Instructions to follow>
Please retype all of the data below, word for word.

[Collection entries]
= = = = =
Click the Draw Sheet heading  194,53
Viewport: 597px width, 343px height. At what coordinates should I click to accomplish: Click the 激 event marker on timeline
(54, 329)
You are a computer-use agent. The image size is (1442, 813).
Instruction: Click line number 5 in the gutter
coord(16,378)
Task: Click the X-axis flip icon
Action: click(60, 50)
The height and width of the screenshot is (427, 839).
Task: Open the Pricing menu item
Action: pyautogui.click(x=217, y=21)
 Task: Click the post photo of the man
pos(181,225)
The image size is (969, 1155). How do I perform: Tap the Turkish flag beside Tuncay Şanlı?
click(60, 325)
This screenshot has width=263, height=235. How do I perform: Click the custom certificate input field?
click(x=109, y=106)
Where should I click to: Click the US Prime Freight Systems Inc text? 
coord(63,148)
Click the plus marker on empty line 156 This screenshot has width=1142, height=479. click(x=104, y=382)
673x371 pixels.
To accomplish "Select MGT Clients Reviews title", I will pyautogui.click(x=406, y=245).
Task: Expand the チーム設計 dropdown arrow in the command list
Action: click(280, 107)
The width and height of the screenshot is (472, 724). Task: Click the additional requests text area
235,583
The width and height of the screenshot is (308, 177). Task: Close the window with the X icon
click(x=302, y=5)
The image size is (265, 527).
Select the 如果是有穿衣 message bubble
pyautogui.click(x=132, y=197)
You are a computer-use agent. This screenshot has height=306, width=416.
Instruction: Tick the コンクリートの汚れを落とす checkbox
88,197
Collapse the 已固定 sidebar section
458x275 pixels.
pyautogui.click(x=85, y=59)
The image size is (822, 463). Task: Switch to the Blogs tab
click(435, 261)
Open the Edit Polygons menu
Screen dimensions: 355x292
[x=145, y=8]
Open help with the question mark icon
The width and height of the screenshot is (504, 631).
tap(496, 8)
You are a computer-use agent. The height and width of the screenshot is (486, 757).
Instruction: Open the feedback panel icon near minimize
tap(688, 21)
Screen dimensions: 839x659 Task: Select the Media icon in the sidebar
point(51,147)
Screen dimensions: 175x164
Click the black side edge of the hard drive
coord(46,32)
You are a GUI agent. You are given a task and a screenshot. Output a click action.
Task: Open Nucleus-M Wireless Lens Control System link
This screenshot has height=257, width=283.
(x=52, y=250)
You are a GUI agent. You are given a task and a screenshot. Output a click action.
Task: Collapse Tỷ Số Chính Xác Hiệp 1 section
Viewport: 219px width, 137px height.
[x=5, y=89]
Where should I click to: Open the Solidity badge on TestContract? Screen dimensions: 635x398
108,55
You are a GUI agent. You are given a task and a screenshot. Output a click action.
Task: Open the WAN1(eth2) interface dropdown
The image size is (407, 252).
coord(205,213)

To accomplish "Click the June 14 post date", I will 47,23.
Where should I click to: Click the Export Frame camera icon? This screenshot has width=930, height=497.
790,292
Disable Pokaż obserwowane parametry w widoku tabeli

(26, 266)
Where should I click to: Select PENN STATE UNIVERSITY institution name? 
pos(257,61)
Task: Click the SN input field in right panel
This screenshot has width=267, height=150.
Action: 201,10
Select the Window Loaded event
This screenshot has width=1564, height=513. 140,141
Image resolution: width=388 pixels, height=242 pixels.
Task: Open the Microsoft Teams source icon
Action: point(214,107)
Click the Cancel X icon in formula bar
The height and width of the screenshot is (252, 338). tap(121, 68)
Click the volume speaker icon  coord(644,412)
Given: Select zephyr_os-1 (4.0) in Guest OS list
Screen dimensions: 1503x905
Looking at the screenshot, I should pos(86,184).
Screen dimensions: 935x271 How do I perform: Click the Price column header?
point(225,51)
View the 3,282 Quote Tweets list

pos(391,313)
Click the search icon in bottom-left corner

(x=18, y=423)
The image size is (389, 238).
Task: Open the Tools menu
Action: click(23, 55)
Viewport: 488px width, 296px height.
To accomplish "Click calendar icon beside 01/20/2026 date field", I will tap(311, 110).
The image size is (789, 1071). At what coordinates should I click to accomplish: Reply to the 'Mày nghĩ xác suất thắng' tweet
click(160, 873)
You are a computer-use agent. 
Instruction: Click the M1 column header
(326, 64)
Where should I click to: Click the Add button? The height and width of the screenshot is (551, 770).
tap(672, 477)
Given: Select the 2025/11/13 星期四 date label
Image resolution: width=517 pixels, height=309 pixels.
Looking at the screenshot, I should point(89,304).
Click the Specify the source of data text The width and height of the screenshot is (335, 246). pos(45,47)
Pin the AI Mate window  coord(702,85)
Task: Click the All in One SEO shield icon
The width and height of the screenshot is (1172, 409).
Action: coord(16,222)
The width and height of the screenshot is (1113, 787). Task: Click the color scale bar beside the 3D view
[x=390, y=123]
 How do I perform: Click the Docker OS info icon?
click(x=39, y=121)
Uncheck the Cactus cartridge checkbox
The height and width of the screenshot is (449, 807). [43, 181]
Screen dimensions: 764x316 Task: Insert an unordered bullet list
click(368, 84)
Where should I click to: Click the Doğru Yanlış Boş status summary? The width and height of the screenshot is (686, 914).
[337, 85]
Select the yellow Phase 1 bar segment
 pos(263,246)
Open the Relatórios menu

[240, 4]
= = = = =
Completed exercise>
Click the Draw Sheet heading  194,53
Viewport: 597px width, 343px height. At what coordinates should I click to accomplish: Click the 激 event marker on timeline
(54, 329)
You are a computer-use agent. The image size is (1442, 813).
Instruction: Click line number 5 in the gutter
coord(16,378)
Task: Click the X-axis flip icon
Action: click(60, 50)
The height and width of the screenshot is (427, 839).
Task: Open the Pricing menu item
Action: pyautogui.click(x=217, y=21)
 Task: Click the post photo of the man
pos(181,225)
The image size is (969, 1155). How do I perform: Tap the Turkish flag beside Tuncay Şanlı?
click(60, 325)
This screenshot has width=263, height=235. How do I perform: Click the custom certificate input field?
click(x=109, y=106)
Where should I click to: Click the US Prime Freight Systems Inc text? 
coord(63,148)
Click the plus marker on empty line 156 This screenshot has width=1142, height=479. click(x=104, y=382)
673x371 pixels.
To accomplish "Select MGT Clients Reviews title", I will pyautogui.click(x=406, y=245).
Task: Expand the チーム設計 dropdown arrow in the command list
Action: click(280, 107)
The width and height of the screenshot is (472, 724). Task: Click the additional requests text area
235,583
The width and height of the screenshot is (308, 177). Task: Close the window with the X icon
click(x=302, y=5)
The image size is (265, 527).
Select the 如果是有穿衣 message bubble
pyautogui.click(x=132, y=197)
You are a computer-use agent. This screenshot has height=306, width=416.
Instruction: Tick the コンクリートの汚れを落とす checkbox
88,197
Collapse the 已固定 sidebar section
458x275 pixels.
pyautogui.click(x=85, y=59)
The image size is (822, 463). Task: Switch to the Blogs tab
click(435, 261)
Open the Edit Polygons menu
Screen dimensions: 355x292
[x=145, y=8]
Open help with the question mark icon
The width and height of the screenshot is (504, 631).
tap(496, 8)
You are a computer-use agent. The height and width of the screenshot is (486, 757).
Instruction: Open the feedback panel icon near minimize
tap(688, 21)
Screen dimensions: 839x659 Task: Select the Media icon in the sidebar
point(51,147)
Screen dimensions: 175x164
Click the black side edge of the hard drive
coord(46,32)
You are a GUI agent. You are given a task and a screenshot. Output a click action.
Task: Open Nucleus-M Wireless Lens Control System link
This screenshot has height=257, width=283.
(x=52, y=250)
You are a GUI agent. You are given a task and a screenshot. Output a click action.
Task: Collapse Tỷ Số Chính Xác Hiệp 1 section
Viewport: 219px width, 137px height.
[x=5, y=89]
Where should I click to: Open the Solidity badge on TestContract? Screen dimensions: 635x398
108,55
You are a GUI agent. You are given a task and a screenshot. Output a click action.
Task: Open the WAN1(eth2) interface dropdown
The image size is (407, 252).
coord(205,213)

To accomplish "Click the June 14 post date", I will 47,23.
Where should I click to: Click the Export Frame camera icon? This screenshot has width=930, height=497.
790,292
Disable Pokaż obserwowane parametry w widoku tabeli

(26, 266)
Where should I click to: Select PENN STATE UNIVERSITY institution name? 
pos(257,61)
Task: Click the SN input field in right panel
This screenshot has width=267, height=150.
Action: 201,10
Select the Window Loaded event
This screenshot has width=1564, height=513. 140,141
Image resolution: width=388 pixels, height=242 pixels.
Task: Open the Microsoft Teams source icon
Action: point(214,107)
Click the Cancel X icon in formula bar
The height and width of the screenshot is (252, 338). tap(121, 68)
Click the volume speaker icon  coord(644,412)
Given: Select zephyr_os-1 (4.0) in Guest OS list
Screen dimensions: 1503x905
Looking at the screenshot, I should pos(86,184).
Screen dimensions: 935x271 How do I perform: Click the Price column header?
point(225,51)
View the 3,282 Quote Tweets list

pos(391,313)
Click the search icon in bottom-left corner

(x=18, y=423)
The image size is (389, 238).
Task: Open the Tools menu
Action: click(23, 55)
Viewport: 488px width, 296px height.
To accomplish "Click calendar icon beside 01/20/2026 date field", I will tap(311, 110).
The image size is (789, 1071). At what coordinates should I click to accomplish: Reply to the 'Mày nghĩ xác suất thắng' tweet
click(160, 873)
You are a computer-use agent. 
Instruction: Click the M1 column header
(326, 64)
Where should I click to: Click the Add button? The height and width of the screenshot is (551, 770).
tap(672, 477)
Given: Select the 2025/11/13 星期四 date label
Image resolution: width=517 pixels, height=309 pixels.
Looking at the screenshot, I should point(89,304).
Click the Specify the source of data text The width and height of the screenshot is (335, 246). pos(45,47)
Pin the AI Mate window  coord(702,85)
Task: Click the All in One SEO shield icon
The width and height of the screenshot is (1172, 409).
Action: coord(16,222)
The width and height of the screenshot is (1113, 787). Task: Click the color scale bar beside the 3D view
[x=390, y=123]
 How do I perform: Click the Docker OS info icon?
click(x=39, y=121)
Uncheck the Cactus cartridge checkbox
The height and width of the screenshot is (449, 807). [43, 181]
Screen dimensions: 764x316 Task: Insert an unordered bullet list
click(368, 84)
Where should I click to: Click the Doğru Yanlış Boş status summary? The width and height of the screenshot is (686, 914).
[337, 85]
Select the yellow Phase 1 bar segment
 pos(263,246)
Open the Relatórios menu

[240, 4]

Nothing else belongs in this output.